Both concerns contain a grain of truth, and both have precedent that should temper the alarm. The safety concern applied to every new drug modality when it first entered the clinic: to monoclonal antibodies after the severe reactions to that first mouse-derived drug in the 1980s, to mRNA vaccines before the COVID-19 pandemic proved the platform could be developed and deployed at unprecedented speed. AI-designed drugs enter the same regulatory gauntlet as every other therapeutic. They do not get a shortcut.

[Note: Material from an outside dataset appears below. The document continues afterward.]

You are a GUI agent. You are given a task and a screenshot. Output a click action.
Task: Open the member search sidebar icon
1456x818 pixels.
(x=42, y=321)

The concern about biological complexity is valid and irrelevant in equal measure. Of course models are incomplete. All models are incomplete. The pharmacokinetic models anesthesiologists use for target-controlled infusion are incomplete. The risk scores cardiologists use for catheter interventions are incomplete. The Framingham equations are incomplete. The question is not whether the model is perfect. It is whether the model, with its imperfections, produces better outcomes than the alternative. In drug discovery, the alternative costs billions per approved drug, takes over a decade, and fails the vast majority of the time.
The Convergence
This is the last article in this series, and it is time to say what five articles have been building toward.
Each article traced the same arc within a different clinical domain. In radiology, from pixel-matching algorithms to a foundation model triaging fourteen acute conditions across the whole body. In cardiology, from diagnostic headers printed on ECG paper to autonomous catheters guided by reinforcement learning. In anesthesia, from the integrated cockpit display to closed-loop systems titrating anesthetic depth in real time. In pathology and ophthalmology, from digitized slides to foundation models that predict systemic disease from an image of the eye. In drug discovery, from Goldblum's ISE algorithm running on a Silicon Graphics workstation to diffusion models generating novel antibodies from noise, with those antibodies now in advanced human trials.

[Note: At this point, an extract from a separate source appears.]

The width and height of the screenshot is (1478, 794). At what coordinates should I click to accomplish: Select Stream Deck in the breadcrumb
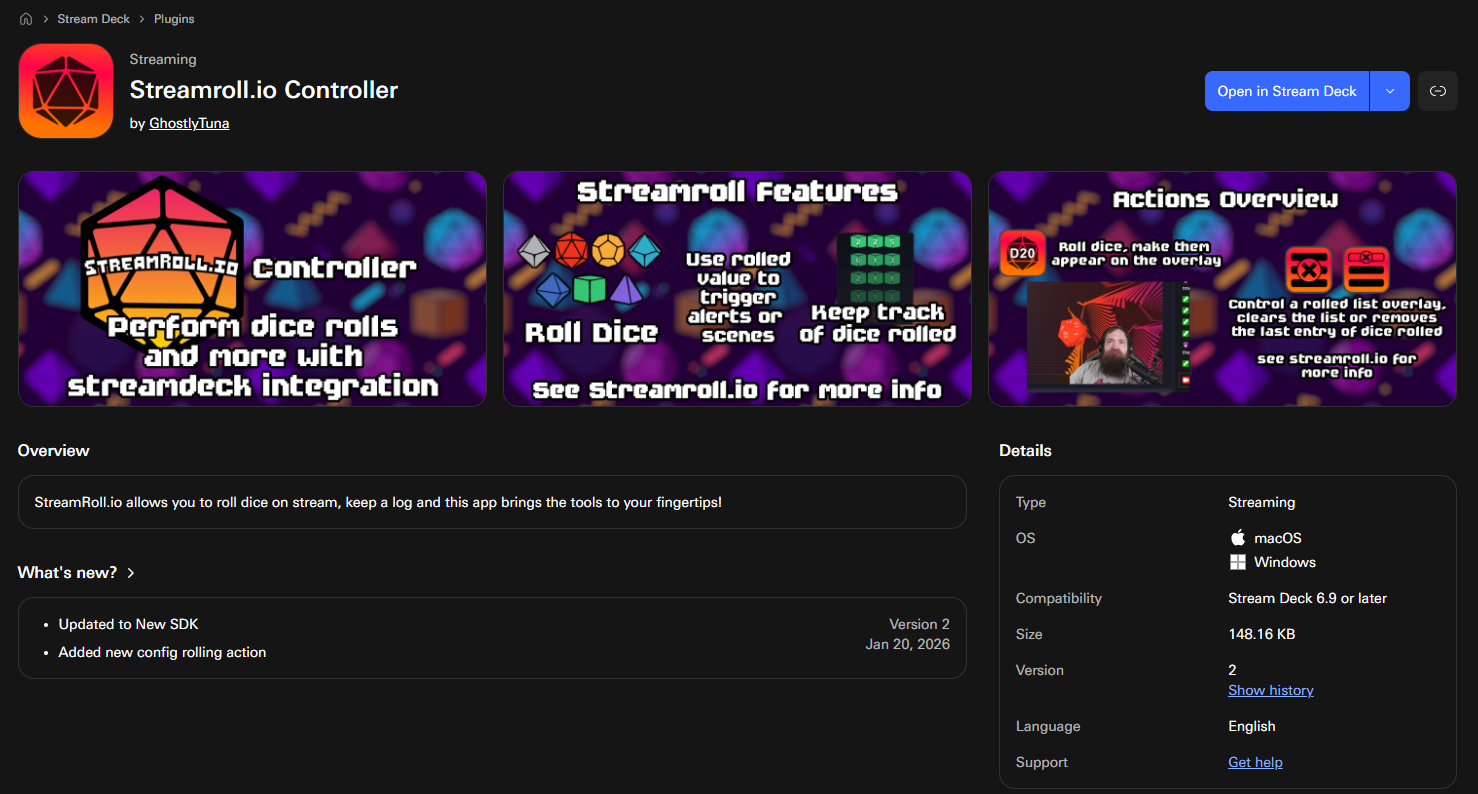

The architectural progression is identical in every case: hand-coded rules gave way to supervised models on narrow datasets, which gave way to foundation models that learn general representations and generalize across tasks. The domain changes. The physics differs. The regulatory pathways differ. But the underlying pattern is one pattern, and it has been developing for fifty years.

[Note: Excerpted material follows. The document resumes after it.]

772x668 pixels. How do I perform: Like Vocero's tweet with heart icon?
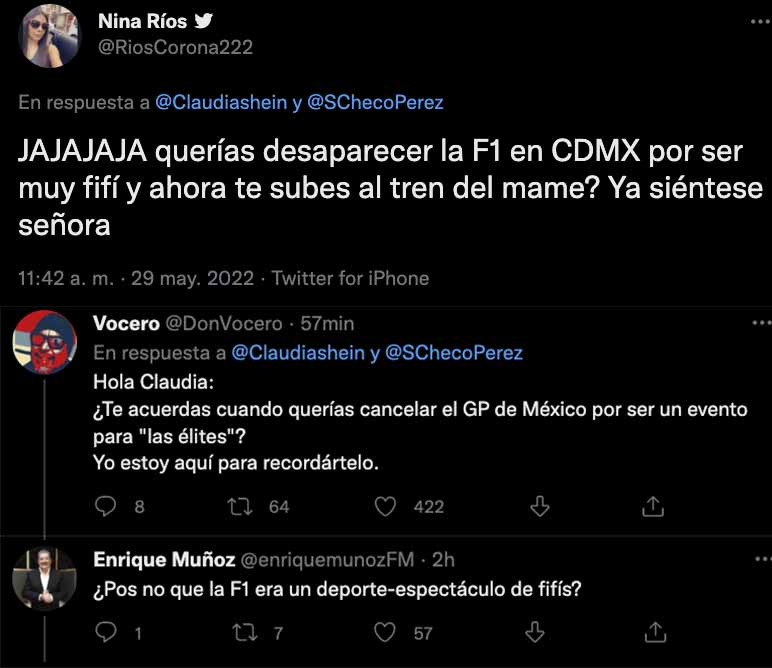[386, 506]
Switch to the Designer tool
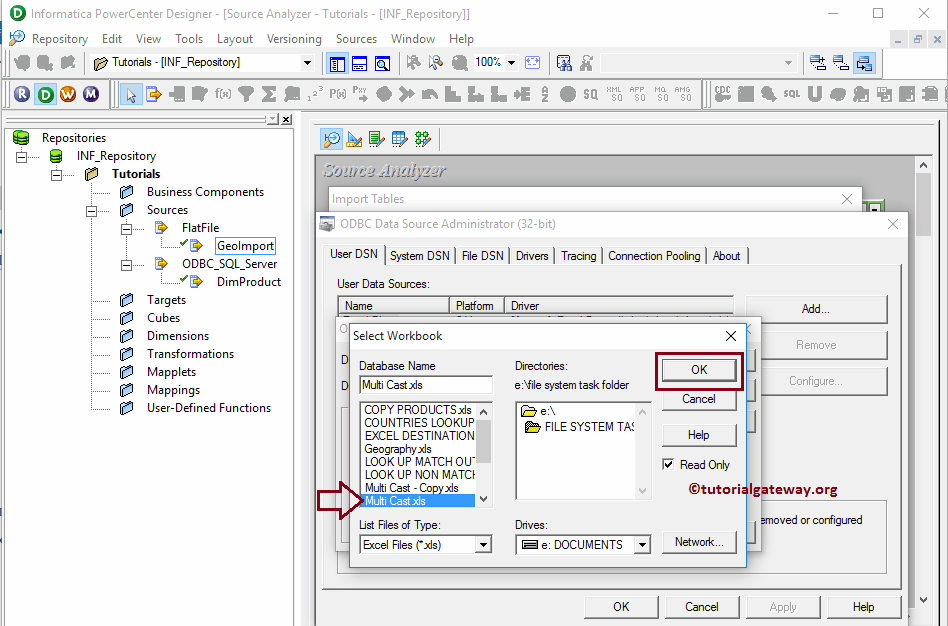The height and width of the screenshot is (626, 948). [44, 94]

The people who say AI in healthcare is failing are looking at the last five years. They see pilot projects that stalled, overpromised products that underdelivered. They are not wrong about the failures. They are wrong about what the failures mean.
The people building the next generation are looking at the last fifty years. They see a continuous engineering program that has reached its tipping point, the moment when the models became general enough, the data infrastructure mature enough, and the clinical evidence compelling enough to shift from narrow tools to general-purpose reasoning substrates. A single model family can now parse medical images, interpret physiological waveforms, simulate drug-target interactions, and generate novel molecules. These are not five separate revolutions. They are one.
The stethoscope was invented in 1816 because a physician named René Laennec was too uncomfortable to press his ear against a young woman's chest. He rolled a sheet of paper into a tube, placed one end on her thorax and the other to his ear, and heard the heartbeat more clearly than he ever had before.
Two hundred years later, the silicon stethoscope was built because the data grew too vast for any human sense. Too many pixels on the scan. Too many waveforms on the monitor. Too many molecules in the chemical library. Too many slides in the queue. The impulse is the same: build a better instrument, and medicine follows.